> EXERCISE PROMPT: Copy out the entries verbatim, everything from the line containing "Click the Webhook url label" down to the end of the entries.

> EXTRACTED MATERIAL:
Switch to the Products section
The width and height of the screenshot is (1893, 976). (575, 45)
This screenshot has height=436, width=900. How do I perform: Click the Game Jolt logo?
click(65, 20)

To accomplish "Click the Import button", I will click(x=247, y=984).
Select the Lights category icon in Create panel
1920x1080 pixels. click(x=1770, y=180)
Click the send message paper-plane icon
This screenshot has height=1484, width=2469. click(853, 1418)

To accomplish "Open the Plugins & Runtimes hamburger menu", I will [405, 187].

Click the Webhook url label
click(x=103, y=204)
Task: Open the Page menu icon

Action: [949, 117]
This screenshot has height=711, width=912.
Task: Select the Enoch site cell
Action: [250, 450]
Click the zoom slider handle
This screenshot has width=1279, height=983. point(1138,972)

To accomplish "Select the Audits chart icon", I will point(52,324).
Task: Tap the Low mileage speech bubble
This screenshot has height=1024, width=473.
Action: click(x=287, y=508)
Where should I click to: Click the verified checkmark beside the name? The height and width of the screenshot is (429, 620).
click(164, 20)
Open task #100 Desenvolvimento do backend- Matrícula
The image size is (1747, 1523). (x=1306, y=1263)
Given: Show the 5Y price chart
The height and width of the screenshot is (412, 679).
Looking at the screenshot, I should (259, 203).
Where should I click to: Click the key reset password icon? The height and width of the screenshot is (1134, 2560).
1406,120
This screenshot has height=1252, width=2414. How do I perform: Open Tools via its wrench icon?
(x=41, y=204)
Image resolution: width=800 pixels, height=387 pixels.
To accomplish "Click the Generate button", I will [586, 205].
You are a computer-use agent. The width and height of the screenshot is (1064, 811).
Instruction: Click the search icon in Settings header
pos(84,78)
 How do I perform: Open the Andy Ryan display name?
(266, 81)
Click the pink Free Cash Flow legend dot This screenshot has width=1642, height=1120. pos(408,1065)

> SOLUTION TO THIS PROBLEM:
Click the Webhook url label
click(x=103, y=204)
Task: Open the Page menu icon

Action: [949, 117]
This screenshot has height=711, width=912.
Task: Select the Enoch site cell
Action: [250, 450]
Click the zoom slider handle
This screenshot has width=1279, height=983. point(1138,972)

To accomplish "Select the Audits chart icon", I will point(52,324).
Task: Tap the Low mileage speech bubble
This screenshot has height=1024, width=473.
Action: click(x=287, y=508)
Where should I click to: Click the verified checkmark beside the name? The height and width of the screenshot is (429, 620).
click(164, 20)
Open task #100 Desenvolvimento do backend- Matrícula
The image size is (1747, 1523). (x=1306, y=1263)
Given: Show the 5Y price chart
The height and width of the screenshot is (412, 679).
Looking at the screenshot, I should (259, 203).
Where should I click to: Click the key reset password icon? The height and width of the screenshot is (1134, 2560).
1406,120
This screenshot has height=1252, width=2414. How do I perform: Open Tools via its wrench icon?
(x=41, y=204)
Image resolution: width=800 pixels, height=387 pixels.
To accomplish "Click the Generate button", I will [586, 205].
You are a computer-use agent. The width and height of the screenshot is (1064, 811).
Instruction: Click the search icon in Settings header
pos(84,78)
 How do I perform: Open the Andy Ryan display name?
(266, 81)
Click the pink Free Cash Flow legend dot This screenshot has width=1642, height=1120. pos(408,1065)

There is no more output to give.